[start of Data section]

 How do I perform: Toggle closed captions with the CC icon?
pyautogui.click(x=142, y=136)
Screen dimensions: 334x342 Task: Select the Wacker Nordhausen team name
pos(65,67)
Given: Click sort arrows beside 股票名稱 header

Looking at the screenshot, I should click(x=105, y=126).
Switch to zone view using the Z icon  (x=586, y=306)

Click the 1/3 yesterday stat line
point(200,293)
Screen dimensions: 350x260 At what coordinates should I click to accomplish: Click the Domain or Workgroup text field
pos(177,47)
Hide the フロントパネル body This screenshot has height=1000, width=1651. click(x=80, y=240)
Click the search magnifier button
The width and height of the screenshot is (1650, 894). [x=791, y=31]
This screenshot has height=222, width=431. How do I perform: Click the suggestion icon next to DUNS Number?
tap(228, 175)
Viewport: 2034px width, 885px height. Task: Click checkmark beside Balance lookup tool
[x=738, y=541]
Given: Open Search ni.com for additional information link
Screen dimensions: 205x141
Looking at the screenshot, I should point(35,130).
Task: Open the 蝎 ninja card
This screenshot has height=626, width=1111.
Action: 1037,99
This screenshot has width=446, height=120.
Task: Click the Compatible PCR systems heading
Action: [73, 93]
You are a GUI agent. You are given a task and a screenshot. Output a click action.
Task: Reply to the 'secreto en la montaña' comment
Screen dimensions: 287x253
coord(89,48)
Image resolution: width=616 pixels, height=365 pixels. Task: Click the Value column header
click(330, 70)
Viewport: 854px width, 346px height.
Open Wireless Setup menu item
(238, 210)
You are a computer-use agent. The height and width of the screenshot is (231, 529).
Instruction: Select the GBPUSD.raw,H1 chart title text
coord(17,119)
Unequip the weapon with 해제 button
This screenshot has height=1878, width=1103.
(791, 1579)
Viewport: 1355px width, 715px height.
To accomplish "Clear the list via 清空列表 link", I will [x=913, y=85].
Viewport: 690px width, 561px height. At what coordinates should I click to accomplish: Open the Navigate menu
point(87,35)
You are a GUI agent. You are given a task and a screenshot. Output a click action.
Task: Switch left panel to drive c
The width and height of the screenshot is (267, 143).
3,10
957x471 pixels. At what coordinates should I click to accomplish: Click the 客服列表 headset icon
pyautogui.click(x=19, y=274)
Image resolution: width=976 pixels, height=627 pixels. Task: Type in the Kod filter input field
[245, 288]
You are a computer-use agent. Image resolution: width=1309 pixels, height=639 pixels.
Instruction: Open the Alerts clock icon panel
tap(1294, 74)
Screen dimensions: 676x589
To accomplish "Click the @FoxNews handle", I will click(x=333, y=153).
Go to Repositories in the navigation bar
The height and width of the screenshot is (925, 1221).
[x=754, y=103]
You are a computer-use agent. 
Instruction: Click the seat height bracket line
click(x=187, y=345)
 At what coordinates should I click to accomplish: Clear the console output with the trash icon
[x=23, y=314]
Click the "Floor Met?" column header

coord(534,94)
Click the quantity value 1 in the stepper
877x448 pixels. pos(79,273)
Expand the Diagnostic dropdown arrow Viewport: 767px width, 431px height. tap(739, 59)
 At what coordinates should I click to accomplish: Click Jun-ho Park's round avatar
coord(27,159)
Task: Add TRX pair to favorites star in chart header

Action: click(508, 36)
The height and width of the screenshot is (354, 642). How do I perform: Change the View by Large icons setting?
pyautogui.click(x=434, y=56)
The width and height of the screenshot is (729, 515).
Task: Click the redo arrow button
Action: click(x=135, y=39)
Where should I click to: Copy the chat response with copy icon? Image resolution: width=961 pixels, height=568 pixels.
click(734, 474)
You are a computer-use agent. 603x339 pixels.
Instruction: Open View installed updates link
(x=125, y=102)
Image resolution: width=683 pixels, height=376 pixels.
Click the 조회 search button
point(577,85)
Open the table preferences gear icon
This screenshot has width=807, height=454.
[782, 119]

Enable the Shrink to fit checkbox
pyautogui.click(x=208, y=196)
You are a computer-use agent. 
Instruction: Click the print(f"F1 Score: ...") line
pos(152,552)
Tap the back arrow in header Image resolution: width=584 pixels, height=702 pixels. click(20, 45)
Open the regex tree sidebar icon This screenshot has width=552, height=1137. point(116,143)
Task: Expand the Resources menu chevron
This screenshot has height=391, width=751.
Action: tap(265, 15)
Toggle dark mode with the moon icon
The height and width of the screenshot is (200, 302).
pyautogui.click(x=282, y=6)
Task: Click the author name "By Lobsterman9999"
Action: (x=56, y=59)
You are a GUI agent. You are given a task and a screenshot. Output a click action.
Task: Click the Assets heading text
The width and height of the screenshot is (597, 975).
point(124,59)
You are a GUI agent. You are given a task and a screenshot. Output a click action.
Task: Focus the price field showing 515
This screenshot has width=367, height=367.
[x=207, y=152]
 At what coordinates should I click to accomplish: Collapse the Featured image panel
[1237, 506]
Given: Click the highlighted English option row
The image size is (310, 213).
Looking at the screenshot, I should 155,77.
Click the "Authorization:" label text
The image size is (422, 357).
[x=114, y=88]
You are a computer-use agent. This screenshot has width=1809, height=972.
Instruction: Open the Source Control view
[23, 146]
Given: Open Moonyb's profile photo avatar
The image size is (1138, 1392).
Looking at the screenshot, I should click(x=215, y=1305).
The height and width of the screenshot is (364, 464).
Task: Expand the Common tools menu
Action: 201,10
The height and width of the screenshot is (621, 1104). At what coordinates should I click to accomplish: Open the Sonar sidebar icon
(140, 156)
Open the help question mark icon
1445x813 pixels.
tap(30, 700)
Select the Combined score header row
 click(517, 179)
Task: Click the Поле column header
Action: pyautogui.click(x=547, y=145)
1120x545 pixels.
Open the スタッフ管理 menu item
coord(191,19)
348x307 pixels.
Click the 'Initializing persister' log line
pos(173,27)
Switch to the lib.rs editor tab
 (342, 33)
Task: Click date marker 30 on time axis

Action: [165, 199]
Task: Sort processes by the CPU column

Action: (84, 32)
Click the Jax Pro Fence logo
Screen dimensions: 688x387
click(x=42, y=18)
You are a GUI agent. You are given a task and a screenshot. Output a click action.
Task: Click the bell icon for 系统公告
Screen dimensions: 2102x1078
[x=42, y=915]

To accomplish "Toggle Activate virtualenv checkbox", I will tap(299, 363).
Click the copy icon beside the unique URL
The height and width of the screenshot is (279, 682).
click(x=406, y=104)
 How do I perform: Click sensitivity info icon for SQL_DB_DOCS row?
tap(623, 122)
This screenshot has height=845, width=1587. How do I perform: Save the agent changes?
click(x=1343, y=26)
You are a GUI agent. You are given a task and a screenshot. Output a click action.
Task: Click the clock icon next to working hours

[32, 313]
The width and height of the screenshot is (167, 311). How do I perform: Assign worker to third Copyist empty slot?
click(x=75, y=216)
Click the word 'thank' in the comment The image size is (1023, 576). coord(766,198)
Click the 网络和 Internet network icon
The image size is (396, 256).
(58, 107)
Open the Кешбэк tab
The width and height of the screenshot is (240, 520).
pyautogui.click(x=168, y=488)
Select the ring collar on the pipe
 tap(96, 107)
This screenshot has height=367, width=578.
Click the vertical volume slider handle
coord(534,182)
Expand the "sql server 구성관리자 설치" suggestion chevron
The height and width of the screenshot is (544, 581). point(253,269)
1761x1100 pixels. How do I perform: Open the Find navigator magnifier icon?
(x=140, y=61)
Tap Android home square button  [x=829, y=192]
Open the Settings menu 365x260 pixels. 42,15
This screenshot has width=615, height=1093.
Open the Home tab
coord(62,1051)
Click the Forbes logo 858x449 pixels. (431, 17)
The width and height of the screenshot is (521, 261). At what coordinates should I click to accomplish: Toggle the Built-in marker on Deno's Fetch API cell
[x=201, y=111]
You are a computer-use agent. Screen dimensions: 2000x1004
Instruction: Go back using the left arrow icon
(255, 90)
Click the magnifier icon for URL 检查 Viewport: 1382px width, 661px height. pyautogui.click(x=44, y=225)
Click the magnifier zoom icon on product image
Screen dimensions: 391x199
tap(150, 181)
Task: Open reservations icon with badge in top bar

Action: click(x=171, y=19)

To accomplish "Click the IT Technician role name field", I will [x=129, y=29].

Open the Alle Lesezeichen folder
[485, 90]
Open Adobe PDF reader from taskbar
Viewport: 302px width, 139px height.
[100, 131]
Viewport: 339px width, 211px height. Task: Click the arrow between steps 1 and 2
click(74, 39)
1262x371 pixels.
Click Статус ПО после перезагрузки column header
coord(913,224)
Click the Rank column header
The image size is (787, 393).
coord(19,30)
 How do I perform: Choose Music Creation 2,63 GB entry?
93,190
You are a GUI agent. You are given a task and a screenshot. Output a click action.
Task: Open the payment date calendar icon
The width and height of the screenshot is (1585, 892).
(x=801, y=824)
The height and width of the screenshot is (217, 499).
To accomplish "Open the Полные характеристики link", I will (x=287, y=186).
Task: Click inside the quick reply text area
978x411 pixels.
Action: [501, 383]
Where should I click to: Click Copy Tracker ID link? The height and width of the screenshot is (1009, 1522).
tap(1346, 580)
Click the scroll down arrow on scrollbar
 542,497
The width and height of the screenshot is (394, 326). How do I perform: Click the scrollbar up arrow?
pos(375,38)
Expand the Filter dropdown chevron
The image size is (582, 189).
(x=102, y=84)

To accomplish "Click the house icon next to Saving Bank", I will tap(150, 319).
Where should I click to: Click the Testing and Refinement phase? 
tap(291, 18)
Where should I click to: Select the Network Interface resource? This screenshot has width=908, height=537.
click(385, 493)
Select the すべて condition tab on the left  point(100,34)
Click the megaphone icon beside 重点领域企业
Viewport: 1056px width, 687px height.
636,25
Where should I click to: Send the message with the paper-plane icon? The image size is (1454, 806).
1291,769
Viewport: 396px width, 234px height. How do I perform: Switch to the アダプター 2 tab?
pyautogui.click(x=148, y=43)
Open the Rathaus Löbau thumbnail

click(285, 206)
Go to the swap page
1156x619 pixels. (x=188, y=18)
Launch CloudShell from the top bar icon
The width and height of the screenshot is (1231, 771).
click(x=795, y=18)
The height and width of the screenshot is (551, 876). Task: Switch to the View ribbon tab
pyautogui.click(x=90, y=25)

[end of Data section]

▶ [Objective]: Edit everything from the line containing "The width and height of the screenshot is (167, 311)." down to the line containing "click(x=75, y=216)" by replacing "Copyist" with "Scribe", keeping every other part the same, and return only those lines.

▶ [Solution to this exercise]:
The width and height of the screenshot is (167, 311). How do I perform: Assign worker to third Scribe empty slot?
click(x=75, y=216)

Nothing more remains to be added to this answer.